Uptake of [¹⁴C]SCH 503034 by replicon-bearing cells. Primary human hepatocytes were incubated in the presence of 10 μM radiolabeled SCH 503034 for various time intervals as indicated. Cells were harvested, washed, and counted. The intracellular concentration of SCH 503034 was estimated and compared with the initial concentration in the media. Results are expressed as percentages of medium concentration (conc.).

FIG. 7.

Effect of treatment duration and inhibitor concentration on replicon RNA level. Replicon-bearing Huh-7 cells (clone 16) were incubated for 14 days in media (without G418 selection) containing 0.5 μM (1.2 × 90% inhibitory concentration), 2.5 μM (6 × EC₉₀) SCH 503034, or 5 μM (12 × EC₉₀) SCH 503034. Compound and medium were refreshed daily. HCV replicon RNA level was determined by TaqMan as described in Materials and Methods and normalized to time zero.
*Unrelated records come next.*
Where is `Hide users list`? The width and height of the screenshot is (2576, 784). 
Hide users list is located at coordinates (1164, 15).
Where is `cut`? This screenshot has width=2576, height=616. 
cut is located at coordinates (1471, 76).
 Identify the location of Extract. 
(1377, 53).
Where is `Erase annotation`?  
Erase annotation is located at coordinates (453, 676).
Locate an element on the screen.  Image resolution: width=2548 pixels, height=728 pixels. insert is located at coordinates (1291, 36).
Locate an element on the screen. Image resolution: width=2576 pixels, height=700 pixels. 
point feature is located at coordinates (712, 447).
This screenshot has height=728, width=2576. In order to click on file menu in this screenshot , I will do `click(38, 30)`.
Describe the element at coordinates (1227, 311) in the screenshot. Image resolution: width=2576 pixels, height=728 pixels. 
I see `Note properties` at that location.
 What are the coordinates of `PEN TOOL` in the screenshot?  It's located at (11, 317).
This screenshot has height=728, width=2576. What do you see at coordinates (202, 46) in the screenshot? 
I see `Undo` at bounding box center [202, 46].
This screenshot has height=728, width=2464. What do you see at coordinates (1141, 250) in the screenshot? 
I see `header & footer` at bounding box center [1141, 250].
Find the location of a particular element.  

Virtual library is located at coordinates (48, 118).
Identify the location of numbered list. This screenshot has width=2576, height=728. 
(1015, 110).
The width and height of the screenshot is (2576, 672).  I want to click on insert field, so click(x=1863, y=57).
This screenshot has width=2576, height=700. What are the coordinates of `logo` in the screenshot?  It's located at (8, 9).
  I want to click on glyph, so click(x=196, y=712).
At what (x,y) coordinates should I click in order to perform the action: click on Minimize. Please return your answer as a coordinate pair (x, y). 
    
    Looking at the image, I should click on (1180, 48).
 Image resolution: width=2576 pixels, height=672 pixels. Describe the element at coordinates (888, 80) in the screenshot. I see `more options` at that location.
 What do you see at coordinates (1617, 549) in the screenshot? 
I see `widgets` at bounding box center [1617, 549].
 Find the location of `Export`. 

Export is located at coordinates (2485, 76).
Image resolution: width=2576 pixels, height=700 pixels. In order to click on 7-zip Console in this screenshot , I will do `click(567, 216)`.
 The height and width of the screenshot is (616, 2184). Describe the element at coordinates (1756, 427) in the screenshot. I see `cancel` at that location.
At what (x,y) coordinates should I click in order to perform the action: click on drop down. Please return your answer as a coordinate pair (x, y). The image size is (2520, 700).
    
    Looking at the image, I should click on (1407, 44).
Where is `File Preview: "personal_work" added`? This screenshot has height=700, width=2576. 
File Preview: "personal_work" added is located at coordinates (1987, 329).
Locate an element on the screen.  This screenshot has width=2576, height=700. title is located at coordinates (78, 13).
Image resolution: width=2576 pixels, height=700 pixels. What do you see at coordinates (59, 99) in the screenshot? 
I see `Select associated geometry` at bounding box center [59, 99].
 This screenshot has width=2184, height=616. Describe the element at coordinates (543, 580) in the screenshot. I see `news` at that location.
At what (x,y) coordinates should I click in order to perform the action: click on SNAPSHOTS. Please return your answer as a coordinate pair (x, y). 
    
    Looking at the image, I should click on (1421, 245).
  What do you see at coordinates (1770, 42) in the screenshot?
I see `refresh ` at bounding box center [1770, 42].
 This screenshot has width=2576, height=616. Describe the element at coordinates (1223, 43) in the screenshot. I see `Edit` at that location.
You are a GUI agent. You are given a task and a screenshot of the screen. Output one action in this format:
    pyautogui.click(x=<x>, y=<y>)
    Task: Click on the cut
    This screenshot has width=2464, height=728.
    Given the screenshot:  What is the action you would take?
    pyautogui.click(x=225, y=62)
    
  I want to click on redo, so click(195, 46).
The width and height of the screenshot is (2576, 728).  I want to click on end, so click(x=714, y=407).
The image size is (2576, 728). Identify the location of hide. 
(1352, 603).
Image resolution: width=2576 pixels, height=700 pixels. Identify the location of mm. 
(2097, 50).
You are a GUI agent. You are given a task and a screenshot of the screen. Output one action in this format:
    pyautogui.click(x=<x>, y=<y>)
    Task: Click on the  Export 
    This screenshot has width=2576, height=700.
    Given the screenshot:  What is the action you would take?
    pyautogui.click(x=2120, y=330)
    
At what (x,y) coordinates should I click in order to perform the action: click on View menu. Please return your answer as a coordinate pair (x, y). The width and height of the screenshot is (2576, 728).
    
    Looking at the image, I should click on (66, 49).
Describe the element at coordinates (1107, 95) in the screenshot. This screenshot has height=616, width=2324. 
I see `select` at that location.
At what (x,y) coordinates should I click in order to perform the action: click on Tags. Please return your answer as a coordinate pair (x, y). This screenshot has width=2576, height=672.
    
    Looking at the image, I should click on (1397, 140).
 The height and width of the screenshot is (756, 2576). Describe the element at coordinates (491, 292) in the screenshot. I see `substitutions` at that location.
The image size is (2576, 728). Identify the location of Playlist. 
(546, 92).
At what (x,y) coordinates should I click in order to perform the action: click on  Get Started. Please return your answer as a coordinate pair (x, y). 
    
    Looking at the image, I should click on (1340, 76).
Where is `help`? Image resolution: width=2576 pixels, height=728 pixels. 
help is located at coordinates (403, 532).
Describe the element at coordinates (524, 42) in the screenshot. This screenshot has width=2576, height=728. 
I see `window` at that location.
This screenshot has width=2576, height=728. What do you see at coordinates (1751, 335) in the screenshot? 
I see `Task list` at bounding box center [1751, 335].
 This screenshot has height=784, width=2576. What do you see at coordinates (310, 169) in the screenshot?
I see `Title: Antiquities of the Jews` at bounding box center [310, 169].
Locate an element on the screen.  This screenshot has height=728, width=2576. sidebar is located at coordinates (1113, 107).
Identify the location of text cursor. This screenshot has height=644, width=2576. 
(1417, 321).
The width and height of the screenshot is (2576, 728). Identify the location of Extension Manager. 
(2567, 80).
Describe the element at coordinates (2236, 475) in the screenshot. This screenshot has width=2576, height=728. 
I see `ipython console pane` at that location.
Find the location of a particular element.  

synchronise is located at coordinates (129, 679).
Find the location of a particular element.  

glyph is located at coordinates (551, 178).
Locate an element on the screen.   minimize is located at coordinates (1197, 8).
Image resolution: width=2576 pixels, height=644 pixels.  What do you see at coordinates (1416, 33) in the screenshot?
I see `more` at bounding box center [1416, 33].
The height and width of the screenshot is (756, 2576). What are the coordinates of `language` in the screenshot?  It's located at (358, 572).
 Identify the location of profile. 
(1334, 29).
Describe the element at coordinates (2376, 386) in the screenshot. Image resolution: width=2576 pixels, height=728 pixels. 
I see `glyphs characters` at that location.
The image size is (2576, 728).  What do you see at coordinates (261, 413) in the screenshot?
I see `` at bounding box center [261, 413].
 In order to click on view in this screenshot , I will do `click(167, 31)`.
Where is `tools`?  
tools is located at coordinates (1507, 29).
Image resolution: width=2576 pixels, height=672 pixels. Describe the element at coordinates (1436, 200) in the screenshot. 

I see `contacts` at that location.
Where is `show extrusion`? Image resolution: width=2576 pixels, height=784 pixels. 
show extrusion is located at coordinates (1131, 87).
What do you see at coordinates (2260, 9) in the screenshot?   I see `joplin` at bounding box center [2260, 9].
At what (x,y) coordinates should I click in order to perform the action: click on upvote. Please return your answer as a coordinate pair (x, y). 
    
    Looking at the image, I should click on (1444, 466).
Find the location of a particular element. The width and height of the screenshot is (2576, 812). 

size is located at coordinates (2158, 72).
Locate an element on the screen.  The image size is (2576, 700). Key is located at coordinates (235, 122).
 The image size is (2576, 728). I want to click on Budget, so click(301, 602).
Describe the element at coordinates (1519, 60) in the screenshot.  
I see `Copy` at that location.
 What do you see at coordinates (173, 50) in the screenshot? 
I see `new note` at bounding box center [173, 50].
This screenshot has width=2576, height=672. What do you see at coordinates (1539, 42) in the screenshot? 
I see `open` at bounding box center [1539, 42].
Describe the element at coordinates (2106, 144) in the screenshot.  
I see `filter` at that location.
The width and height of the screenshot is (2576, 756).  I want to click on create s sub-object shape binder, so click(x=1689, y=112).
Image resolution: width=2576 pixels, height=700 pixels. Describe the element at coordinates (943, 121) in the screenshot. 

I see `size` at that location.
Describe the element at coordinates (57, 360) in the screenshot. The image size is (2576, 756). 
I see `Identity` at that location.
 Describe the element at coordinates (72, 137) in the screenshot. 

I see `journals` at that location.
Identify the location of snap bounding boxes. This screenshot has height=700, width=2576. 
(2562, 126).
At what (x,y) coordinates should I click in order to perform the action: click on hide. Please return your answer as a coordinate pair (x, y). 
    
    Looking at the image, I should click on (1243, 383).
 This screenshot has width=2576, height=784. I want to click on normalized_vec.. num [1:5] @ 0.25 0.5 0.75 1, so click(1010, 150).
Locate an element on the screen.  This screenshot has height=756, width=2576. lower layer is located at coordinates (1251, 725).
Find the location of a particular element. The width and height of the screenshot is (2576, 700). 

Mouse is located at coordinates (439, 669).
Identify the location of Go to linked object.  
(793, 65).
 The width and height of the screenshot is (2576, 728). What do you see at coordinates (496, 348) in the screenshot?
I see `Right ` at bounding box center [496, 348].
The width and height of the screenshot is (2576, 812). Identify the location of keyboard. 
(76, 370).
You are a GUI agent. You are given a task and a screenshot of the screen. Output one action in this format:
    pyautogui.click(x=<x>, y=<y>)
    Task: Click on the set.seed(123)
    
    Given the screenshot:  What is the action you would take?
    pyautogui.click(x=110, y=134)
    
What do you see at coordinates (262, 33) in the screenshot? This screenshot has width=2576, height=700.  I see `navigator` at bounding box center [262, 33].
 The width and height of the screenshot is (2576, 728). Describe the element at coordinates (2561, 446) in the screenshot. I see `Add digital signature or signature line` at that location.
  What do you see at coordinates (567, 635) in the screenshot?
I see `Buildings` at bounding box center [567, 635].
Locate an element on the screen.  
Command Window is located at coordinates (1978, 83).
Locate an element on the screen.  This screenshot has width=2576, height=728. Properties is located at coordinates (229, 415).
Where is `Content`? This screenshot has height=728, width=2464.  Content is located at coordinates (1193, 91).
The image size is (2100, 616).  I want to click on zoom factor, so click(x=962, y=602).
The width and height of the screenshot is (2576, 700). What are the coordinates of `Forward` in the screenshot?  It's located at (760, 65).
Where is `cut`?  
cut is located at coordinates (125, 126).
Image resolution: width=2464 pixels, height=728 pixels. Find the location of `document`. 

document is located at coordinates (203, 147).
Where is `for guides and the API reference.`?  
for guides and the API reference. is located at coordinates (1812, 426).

Experiments were performed in triplicate, and error bars represent the standard deviations.

FIG. 8.

Effect of SCH 503034 on alpha interferon (IFN) potency in vitro. Replicon cells were treated simultaneously with SCH 503034 and IFN as described in Materials and Methods. A. Nonparametric (spline-fit) analysis of efficacy as measured by the reduction in HCV replicon RNA. Axes are normalized to maximum dose. B. The isobole at the 90% suppression level. The line of additivity is shown. Although the isobole trends below the line of additivity, the deflection is within the error of the assay and therefore indicates simple additivity of alpha interferon and SCH 503034. IC₉₀, 90% inhibitory concentration.